Korsanların ikamesini sağlayan ana lojistik gemisi var. Onun peşinde 5 veya 7 tane bot ile gemiyi kuşatmaya çalışıyorlar. Böyle saldırıları püskürtmesi zor oluyor ama bizim komandolarımız son derece deneyimli. Her biri en az 20 yıl deniz kuvvetlerinde SAS ve SAT komandosu olarak görev yapmış kişiler. Komandoların katıldığı 450 gemi seferinin yarısında sıcak temas oldu.” şeklinde konuştu.

Operasyon olduğu zaman komandoların Türkiye’den geldiğini dile getiren Şöhlen, “Önce Mısır’a iniyorlar. Oradan da gemilere geçiyorlar. Kızıl Deniz’de bulunan lojistik destek gemilerinden silahlarını alıyorlar. Şu anda 4 tane lojistik ve cephane gemisi var. Koruma ekibi Uzak Doğu’ya gidecekse Sri Lanka/Galle’deki gemiden silahlanıyor. Eğer Basra Körfezi’ne gidiyorsa B.A.E/Furijah, Afrika kıtasına gidiyorsa Kenya/Mombasa ve Güney Afrika/Durban limanlarındaki lojistik gemilerini kullanıyor.” diye konuştu.

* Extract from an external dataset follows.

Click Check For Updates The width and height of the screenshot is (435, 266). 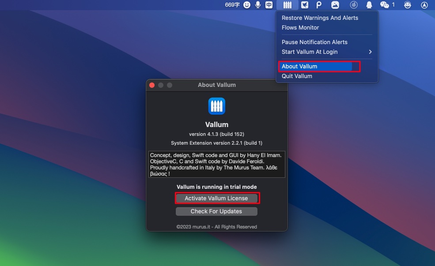(216, 211)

Bölgede NATO’nun oluşturduğu transit bir koridor olduğunu belirten Şöhlen, “Bu Aden Körfezi’nde bulunan Babil Mendet Boğazı’nı geçtikten sonra başlıyor. Yaklaşık 350 deniz mili kadar uzaklıkta Yemen’e kadar gidiyor. Bu koridorda 10-15 gemilik konvoylar oluşturuluyor.

Bu gemiler korsanların saldırılarına karşı askeri gemiler refakatinde geçişini tamamlıyor. Buna rağmen yeterli bir koruma alanı yok. Çünkü Babil Mendet Boğazı’ndan hemen sonra Somali korsanlarının saldırıları başlıyor. Yemen’den sonra da Sri Lanka’ya kadar kaçırma faaliyetleri var. Bu noktalarda korsanlar artık Mozambik’e doğru inmeye başladı. Öte yandan son iki yıl içinde Nijerya açıklarında da korsan faaliyetleri başladı.” ifadelerini kullandı.

Bugüne kadar kaçırılan 5 tane Türk gemisinin olduğunu aktaran Şöhlen, “Bizim gibi dünyada 150 tane deniz güvenlik firması var. Genelde Türk firmaları bizimle çalışmak istiyor. Kendi milletinin insanı ile güvenliğini sağlamak istiyor. İşin içine komando asker girince milliyetçilik duygusu da işin içine giriyor. Müşteri portföyümüz yüzde 90 Türk denizcilik şirketlerinden oluşuyor. Ama bunun yanında Rusya, Almanya, İtalya ve Ukrayna gibi yabancı şirketlerinde güvenliğini sağlıyoruz.” sözlerini sarf etti.

Korsanların kaçırdıkları gemileri Barbera Limanı’na götürdüğünü açıklayan Şöhlen, “Orada denizcilik firması ile İngiltere’deki avukatlarla hukuk bürosu vasıtasıyla temasa geçiyorlar. En az 5-6 milyon dolar gibi rakamlar istiyorlar. Fidye geldiğinde de gemiyi serbest bırakıyorlar. Ama bu süre içinde personele yaptıkları zulüm çok kötü. Çünkü personeli korkutuyorlar ki karşı duruş sergileyip harekete geçmesin. Bir buçuk yıl korsanların elinde rehin kalan gemiler oldu.” bilgilerini verdi.